──────── DATA PROVIDED
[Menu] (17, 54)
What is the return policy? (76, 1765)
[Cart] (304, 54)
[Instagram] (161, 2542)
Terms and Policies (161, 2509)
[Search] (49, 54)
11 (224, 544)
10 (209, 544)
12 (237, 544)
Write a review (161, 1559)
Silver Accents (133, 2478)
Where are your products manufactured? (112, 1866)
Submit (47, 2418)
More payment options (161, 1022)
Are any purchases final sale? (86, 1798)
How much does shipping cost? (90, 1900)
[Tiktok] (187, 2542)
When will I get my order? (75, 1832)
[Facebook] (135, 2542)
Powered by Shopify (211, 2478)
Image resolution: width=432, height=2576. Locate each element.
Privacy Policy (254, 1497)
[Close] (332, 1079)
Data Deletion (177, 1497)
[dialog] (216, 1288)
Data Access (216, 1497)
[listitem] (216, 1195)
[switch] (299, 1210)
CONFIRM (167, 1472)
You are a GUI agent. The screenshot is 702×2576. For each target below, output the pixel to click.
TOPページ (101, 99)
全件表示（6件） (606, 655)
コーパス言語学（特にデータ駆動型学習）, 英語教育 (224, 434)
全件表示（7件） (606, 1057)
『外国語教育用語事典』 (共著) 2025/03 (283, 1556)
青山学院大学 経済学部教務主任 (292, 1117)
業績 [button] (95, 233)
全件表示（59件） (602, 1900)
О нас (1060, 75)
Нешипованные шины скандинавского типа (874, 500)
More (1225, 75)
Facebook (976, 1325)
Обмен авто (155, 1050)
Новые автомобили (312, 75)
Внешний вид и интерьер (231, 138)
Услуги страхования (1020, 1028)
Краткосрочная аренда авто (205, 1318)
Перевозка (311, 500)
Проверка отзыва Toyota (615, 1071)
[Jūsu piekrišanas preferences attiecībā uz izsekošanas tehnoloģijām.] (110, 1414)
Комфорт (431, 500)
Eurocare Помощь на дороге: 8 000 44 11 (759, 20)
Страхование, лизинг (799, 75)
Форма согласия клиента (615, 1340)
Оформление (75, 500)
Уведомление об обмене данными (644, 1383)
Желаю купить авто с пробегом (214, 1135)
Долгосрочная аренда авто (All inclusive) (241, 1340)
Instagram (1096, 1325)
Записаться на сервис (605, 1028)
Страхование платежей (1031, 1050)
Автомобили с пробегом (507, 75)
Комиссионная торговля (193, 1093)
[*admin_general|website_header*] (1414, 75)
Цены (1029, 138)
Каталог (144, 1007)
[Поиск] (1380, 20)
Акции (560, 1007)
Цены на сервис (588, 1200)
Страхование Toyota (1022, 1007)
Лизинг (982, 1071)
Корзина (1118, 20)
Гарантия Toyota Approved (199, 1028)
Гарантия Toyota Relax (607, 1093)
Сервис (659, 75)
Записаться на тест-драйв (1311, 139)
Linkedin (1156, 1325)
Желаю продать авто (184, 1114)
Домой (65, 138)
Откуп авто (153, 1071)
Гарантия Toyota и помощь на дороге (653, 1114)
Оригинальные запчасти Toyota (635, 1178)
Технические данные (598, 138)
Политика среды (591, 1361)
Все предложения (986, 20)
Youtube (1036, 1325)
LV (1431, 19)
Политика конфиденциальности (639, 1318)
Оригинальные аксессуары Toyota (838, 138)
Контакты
────────────────
*TASK REQUIREMENTS*
From the first line of the listing above through the line that contains "Страхование, лизинг (799, 75)", retype every line exactly, and write nothing else.

*ANSWER FOR THE TASK*
[Menu] (17, 54)
What is the return policy? (76, 1765)
[Cart] (304, 54)
[Instagram] (161, 2542)
Terms and Policies (161, 2509)
[Search] (49, 54)
11 (224, 544)
10 (209, 544)
12 (237, 544)
Write a review (161, 1559)
Silver Accents (133, 2478)
Where are your products manufactured? (112, 1866)
Submit (47, 2418)
More payment options (161, 1022)
Are any purchases final sale? (86, 1798)
How much does shipping cost? (90, 1900)
[Tiktok] (187, 2542)
When will I get my order? (75, 1832)
[Facebook] (135, 2542)
Powered by Shopify (211, 2478)
Image resolution: width=432, height=2576. Locate each element.
Privacy Policy (254, 1497)
[Close] (332, 1079)
Data Deletion (177, 1497)
[dialog] (216, 1288)
Data Access (216, 1497)
[listitem] (216, 1195)
[switch] (299, 1210)
CONFIRM (167, 1472)
You are a GUI agent. The screenshot is 702×2576. For each target below, output the pixel to click.
TOPページ (101, 99)
全件表示（6件） (606, 655)
コーパス言語学（特にデータ駆動型学習）, 英語教育 (224, 434)
全件表示（7件） (606, 1057)
『外国語教育用語事典』 (共著) 2025/03 (283, 1556)
青山学院大学 経済学部教務主任 (292, 1117)
業績 [button] (95, 233)
全件表示（59件） (602, 1900)
О нас (1060, 75)
Нешипованные шины скандинавского типа (874, 500)
More (1225, 75)
Facebook (976, 1325)
Обмен авто (155, 1050)
Новые автомобили (312, 75)
Внешний вид и интерьер (231, 138)
Услуги страхования (1020, 1028)
Краткосрочная аренда авто (205, 1318)
Перевозка (311, 500)
Проверка отзыва Toyota (615, 1071)
[Jūsu piekrišanas preferences attiecībā uz izsekošanas tehnoloģijām.] (110, 1414)
Комфорт (431, 500)
Eurocare Помощь на дороге: 8 000 44 11 (759, 20)
Страхование, лизинг (799, 75)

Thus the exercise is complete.